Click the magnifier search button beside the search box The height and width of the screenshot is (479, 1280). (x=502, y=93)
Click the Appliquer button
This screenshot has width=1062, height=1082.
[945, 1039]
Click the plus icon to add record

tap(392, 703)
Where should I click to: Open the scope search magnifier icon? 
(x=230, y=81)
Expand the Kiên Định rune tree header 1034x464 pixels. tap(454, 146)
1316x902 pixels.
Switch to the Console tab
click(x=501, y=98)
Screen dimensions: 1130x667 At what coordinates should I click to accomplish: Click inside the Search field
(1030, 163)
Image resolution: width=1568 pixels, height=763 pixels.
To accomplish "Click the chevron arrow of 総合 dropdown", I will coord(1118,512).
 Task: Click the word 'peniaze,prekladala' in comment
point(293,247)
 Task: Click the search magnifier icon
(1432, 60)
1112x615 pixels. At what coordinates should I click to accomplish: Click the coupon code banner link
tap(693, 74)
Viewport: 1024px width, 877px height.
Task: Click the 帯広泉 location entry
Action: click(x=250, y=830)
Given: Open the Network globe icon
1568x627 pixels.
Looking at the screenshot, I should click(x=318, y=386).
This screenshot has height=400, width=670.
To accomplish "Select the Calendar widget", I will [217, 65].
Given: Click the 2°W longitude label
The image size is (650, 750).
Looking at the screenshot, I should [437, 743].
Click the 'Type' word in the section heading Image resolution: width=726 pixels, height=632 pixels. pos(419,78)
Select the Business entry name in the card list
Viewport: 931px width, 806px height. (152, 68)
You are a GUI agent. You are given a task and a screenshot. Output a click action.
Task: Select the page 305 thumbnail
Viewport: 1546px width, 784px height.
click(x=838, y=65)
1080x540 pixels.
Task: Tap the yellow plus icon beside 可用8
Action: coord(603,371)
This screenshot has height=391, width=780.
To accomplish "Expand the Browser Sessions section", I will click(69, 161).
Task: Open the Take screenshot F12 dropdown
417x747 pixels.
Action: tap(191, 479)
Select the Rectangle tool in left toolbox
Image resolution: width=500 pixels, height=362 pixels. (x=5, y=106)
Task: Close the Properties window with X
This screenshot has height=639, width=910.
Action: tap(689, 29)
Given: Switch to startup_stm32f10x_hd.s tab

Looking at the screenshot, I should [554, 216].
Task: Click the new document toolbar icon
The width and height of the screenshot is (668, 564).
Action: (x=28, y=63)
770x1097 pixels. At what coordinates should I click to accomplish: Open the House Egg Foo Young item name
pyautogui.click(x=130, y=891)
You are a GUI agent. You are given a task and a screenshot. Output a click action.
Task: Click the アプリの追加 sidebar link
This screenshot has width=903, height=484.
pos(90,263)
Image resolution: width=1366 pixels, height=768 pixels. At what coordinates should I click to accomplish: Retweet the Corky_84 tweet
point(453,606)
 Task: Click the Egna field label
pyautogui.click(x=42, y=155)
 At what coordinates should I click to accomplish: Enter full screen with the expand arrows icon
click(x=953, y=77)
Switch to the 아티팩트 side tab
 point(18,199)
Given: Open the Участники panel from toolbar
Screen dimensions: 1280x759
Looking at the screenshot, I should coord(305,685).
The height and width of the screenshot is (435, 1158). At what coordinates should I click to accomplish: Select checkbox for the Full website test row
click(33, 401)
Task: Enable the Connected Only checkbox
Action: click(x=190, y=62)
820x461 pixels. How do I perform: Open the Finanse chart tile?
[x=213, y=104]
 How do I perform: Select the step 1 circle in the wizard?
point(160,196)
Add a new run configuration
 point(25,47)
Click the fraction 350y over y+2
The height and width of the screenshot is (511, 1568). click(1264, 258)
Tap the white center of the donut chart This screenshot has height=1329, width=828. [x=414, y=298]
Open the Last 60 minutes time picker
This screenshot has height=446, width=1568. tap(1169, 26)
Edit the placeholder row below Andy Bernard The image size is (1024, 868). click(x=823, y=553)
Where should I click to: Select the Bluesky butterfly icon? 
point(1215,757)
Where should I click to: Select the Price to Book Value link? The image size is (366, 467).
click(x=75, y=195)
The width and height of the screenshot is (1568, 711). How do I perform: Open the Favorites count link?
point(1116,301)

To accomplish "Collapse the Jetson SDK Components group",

◆ Exercise prompt ◆
Search the listing for the word "will", and copy every line in which it is found.

◆ Solution to this problem ◆
To accomplish "Click the chevron arrow of 総合 dropdown", I will coord(1118,512).
To accomplish "Select the Calendar widget", I will [217, 65].
To accomplish "Expand the Browser Sessions section", I will click(69, 161).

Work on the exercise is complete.